In the United States, Dion entered the Billboard Top Music Video Sales chart at numbers one and two with Taking Chances World Tour: The Concert and Celine: Through the Eyes of the World, respectively. She became the first artist other than Bill and Gloria Gaither and the Gaither Vocal Band to debut in the chart's top two positions simultaneously. Taking Chances World Tour: The Concert sold 26,000 copies in its first week and would have ranked number 14 on the Billboard 200 if DVDs were eligible.
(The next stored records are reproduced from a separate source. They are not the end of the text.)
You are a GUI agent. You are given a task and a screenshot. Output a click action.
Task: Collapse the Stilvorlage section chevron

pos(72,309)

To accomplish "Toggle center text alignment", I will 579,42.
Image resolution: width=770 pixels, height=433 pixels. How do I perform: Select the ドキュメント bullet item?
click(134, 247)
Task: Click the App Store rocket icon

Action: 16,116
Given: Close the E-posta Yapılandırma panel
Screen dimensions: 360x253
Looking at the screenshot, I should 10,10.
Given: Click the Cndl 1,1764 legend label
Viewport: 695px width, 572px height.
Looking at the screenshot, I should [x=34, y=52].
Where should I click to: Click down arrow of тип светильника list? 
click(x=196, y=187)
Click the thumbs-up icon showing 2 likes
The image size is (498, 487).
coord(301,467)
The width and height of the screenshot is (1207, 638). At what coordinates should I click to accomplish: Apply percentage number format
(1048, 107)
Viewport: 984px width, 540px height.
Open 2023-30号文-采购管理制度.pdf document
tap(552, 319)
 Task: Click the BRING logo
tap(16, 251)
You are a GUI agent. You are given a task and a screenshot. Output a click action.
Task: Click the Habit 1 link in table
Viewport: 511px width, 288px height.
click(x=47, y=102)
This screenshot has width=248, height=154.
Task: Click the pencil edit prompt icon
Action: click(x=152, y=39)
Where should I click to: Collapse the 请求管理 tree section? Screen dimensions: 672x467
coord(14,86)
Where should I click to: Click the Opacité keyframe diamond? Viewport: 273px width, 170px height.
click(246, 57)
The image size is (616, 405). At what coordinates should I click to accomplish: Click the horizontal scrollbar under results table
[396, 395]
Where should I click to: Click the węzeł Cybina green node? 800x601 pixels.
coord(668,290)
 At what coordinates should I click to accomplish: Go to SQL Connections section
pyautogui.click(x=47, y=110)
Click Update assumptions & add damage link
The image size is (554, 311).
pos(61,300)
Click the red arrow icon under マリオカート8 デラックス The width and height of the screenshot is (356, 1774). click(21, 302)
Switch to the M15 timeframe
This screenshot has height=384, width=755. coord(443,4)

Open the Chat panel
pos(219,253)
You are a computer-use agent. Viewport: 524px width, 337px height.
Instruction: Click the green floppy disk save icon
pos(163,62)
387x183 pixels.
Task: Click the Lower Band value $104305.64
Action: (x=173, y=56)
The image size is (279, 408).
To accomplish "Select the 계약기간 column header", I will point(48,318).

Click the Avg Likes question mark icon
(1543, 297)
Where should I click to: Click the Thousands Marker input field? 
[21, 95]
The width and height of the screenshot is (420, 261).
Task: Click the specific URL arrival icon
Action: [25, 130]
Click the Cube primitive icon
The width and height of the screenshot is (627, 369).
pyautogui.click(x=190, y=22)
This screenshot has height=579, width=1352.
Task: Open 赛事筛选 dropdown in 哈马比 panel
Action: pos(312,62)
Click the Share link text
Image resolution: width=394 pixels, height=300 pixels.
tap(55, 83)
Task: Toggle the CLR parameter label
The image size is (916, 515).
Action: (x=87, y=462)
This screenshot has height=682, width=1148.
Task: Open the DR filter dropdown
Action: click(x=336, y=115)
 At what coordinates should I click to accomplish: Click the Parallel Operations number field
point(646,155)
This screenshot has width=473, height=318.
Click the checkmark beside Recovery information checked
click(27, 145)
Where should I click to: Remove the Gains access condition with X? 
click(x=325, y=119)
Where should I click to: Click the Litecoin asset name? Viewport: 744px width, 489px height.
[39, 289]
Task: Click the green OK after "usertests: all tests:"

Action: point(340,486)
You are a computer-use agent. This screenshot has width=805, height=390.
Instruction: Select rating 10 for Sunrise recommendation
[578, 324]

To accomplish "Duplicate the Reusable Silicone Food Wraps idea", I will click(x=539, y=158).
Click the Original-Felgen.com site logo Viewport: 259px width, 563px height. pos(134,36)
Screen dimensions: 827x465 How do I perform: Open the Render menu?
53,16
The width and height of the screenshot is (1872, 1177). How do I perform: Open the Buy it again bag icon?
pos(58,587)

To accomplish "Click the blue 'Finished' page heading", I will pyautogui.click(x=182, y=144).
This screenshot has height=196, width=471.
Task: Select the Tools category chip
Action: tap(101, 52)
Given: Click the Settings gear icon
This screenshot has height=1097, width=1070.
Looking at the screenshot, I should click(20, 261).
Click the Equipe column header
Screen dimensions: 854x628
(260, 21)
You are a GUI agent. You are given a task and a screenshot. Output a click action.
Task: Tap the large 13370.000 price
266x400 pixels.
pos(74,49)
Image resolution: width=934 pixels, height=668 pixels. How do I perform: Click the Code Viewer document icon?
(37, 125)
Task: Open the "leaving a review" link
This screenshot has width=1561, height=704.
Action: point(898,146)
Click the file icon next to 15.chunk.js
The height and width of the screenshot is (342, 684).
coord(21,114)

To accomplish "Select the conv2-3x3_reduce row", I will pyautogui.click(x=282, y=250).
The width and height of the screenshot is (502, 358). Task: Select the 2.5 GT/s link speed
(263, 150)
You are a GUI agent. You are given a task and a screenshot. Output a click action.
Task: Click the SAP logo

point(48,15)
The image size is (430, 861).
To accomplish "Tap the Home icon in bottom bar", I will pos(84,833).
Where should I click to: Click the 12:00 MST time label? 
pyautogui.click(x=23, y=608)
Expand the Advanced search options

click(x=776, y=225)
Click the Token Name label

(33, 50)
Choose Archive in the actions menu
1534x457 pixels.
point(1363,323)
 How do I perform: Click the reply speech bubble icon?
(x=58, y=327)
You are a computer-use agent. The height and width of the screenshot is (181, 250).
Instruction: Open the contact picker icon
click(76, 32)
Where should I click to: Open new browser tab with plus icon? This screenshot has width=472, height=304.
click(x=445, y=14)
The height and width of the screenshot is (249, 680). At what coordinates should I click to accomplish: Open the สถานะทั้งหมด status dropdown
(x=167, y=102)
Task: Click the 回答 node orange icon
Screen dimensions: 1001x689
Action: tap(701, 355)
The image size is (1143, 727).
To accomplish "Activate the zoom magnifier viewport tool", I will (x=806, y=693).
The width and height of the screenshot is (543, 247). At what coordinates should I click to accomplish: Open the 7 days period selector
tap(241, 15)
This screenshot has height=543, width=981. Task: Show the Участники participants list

Celine: Through the Eyes of the World sold 15,000 copies in its debut week. On 16 July 2010, the RIAA certified Taking Chances World Tour: The Concert platinum for 100,000 units shipped and Celine: Through the Eyes of the World gold for 50,000 units. On the Billboard 2010 Year‑End Top Music Video Sales chart, Taking Chances World Tour: The Concert ranked number 10 and Celine: Through the Eyes of the World ranked number 19. According to Nielsen SoundScan, Taking Chances World Tour: The Concert sold 76,000 copies in 2010, while Celine: Through the Eyes of the World ended the year with 50,000 units sold. As of August 2012, Taking Chances World Tour: The Concert had sold 95,000 copies in the United States.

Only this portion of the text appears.